A: Such arrangements generally involve three parties, including a beneficiary owner, a nominee shareholder and the target. For beneficiary owners, the arrangement exposes them to two major risks, including identification of the nominee shareholding relationship and vesting of the investment income. It may be difficult to identify the beneficiary owner as the anony-mous shareholder if there is no entrusted shareholding agreement between the beneficiary owner and the nominee shareholder, or if the agreement is not sufficiently explicit, or if there is any circumstance that invalidates the arrangement. In such cases, the beneficiary owner will not be able to exercise rights as a member. Even if there is a valid nominee shareholding arrangement, it may happen that the nominee shareholder fails to transfer the investment income to the beneficiary owner as agreed, or transfers the equity in his/her possession to any third party without consent of the beneficiary owner.
A nominee shareholder may risk being involved in any debt dispute under a nominee shareholding arrangement. If the beneficiary owner fails to fulfil the obligation of capital contribution, either in whole or in part, the nominee shareholder may have to take a share in the company’s debts to the extent of the subscribed amount that has not been contributed when so required by the company’s creditors, according to details registered with the competent administration for industry and commerce. The nominee shareholder can hardly win support from courts by alleging that it is not the beneficiary owner.
As for the company, the arrangement may pose IPO obstacles and litigation risks. A company that plans for an IPO needs to get rid of nominee shareholding arrangements. If it fails to do so, it may be considered by the IPO reviewer to have an unclear equity structure, which will have an impact on the IPO process. Besides, it frequently happens that the company is included as a third party or a respondent when a legal dispute arises between the actual owner and the nominee shareholder, or any other shareholder or external creditor of the company.
Q: How do courts hear cases involving nominee shareholding?

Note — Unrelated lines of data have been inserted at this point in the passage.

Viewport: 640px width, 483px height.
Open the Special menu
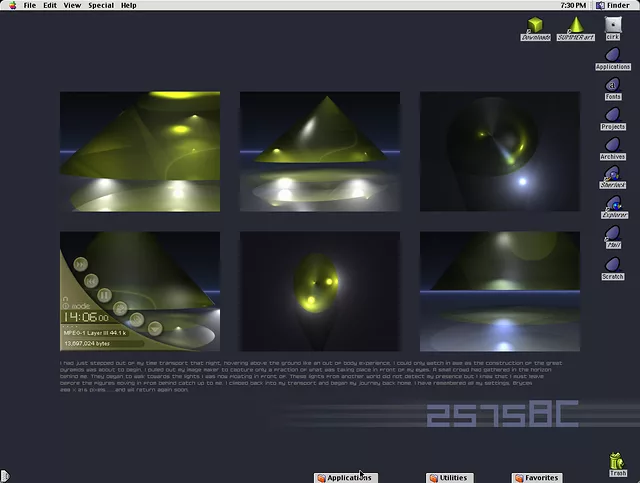coord(100,6)
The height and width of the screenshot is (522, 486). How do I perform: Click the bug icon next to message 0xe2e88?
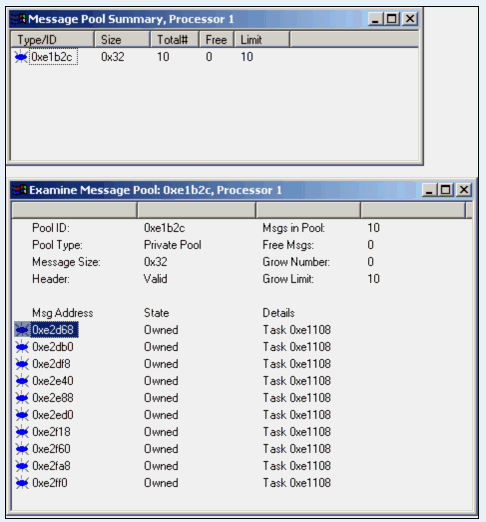tap(22, 398)
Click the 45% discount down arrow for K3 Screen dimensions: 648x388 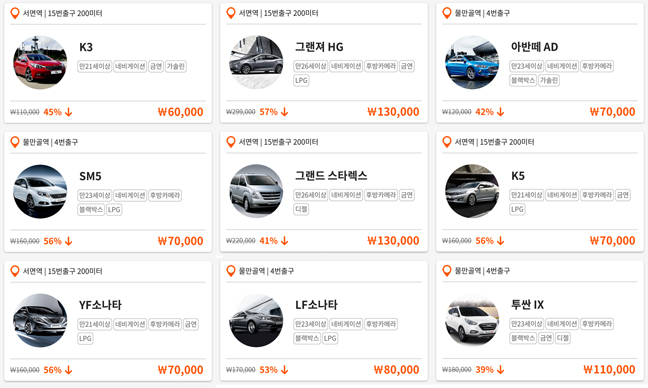click(x=69, y=112)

A: The first issue courts need to address is to identify the nominee shareholding relationship. According to paragraph 1, article 24 of the company law interpretation, article 52 of the Contract Law, and paragraph 1, article 15 of the Provisions of the Supreme People’s Court on Several Issues Concerning the Hearing of Disputes Involving Foreign-funded Enterprises (I) (the FFE dispute provisions), a nominee shareholding agreement is not lawful and valid unless it meets the effectiveness conditions, which include parties with appropriate civil capacity, clear and specific contractual contents, and expression of true intentions by the parties.

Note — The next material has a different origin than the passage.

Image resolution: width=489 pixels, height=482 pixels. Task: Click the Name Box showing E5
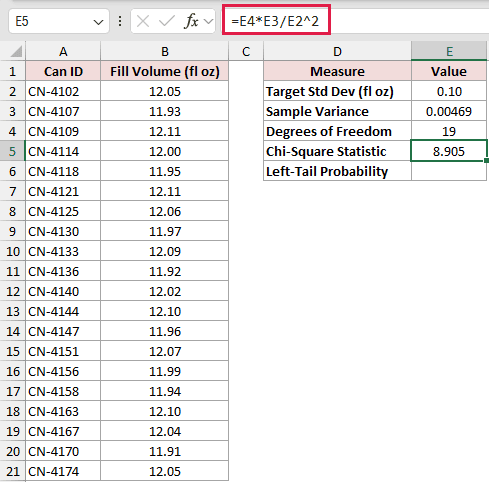(59, 22)
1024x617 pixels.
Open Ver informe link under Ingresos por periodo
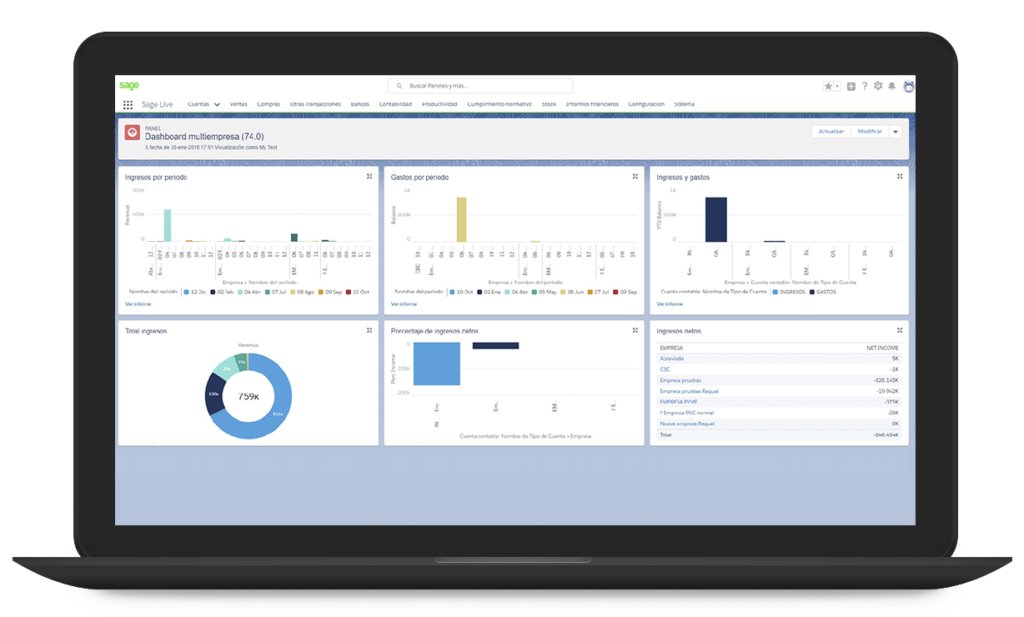click(x=138, y=302)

It is worth noting that a nominee shareholding arrangement intended to circumvent mandatory provisions under laws or regulations is not entitled to legal protection, and the nominee shareholding agreement concluded in relation to it must be held invalid.
The second issue relates to vesting of investment income. According to paragraph 2, article 24 of the company law interpretation, and paragraphs 2 and 3, article 15 of the FFE dispute provisions, a lawful and valid nominee shareholding arrangement must contain a mutual agreement that imposes the capital contribution obligation on, and vests the investment income to, the beneficiary owner. Courts should uphold beneficiary owners’ claims against nominee shareholders on the ground of actual fulfillment of the capital contribution obligation.
The third issue is about identification of the beneficiary owner as a shareholder. According to paragraph 3, article 24 of the company law interpretation, and article 14 of the FFE dispute provisions, a beneficiary owner must obtain approval from a majority of the other shareholders in order to change to a named shareholder. Government approval is also necessary in the case of a beneficiary owner of a foreign-funded enterprise.
The last issue relates to the protection of bona fide third parties. According to article 25 of the company law interpretation, and paragraph 3, article 32 of the Company Law, where a dispute involves the beneficiary owner, nominee shareholder and any third party that is an outsider of the company, priority must be given to the protection of bona fide third parties.
For example, if the nominee shareholder disposes of any equity in a manner that meets qualifying conditions of the bona fide acquisition rule, the third party to which the equity is transferred becomes the owner of the equity, but the beneficiary owner may hold the nominee shareholder liable for breach or infringement, based on the nominee shareholding agreement.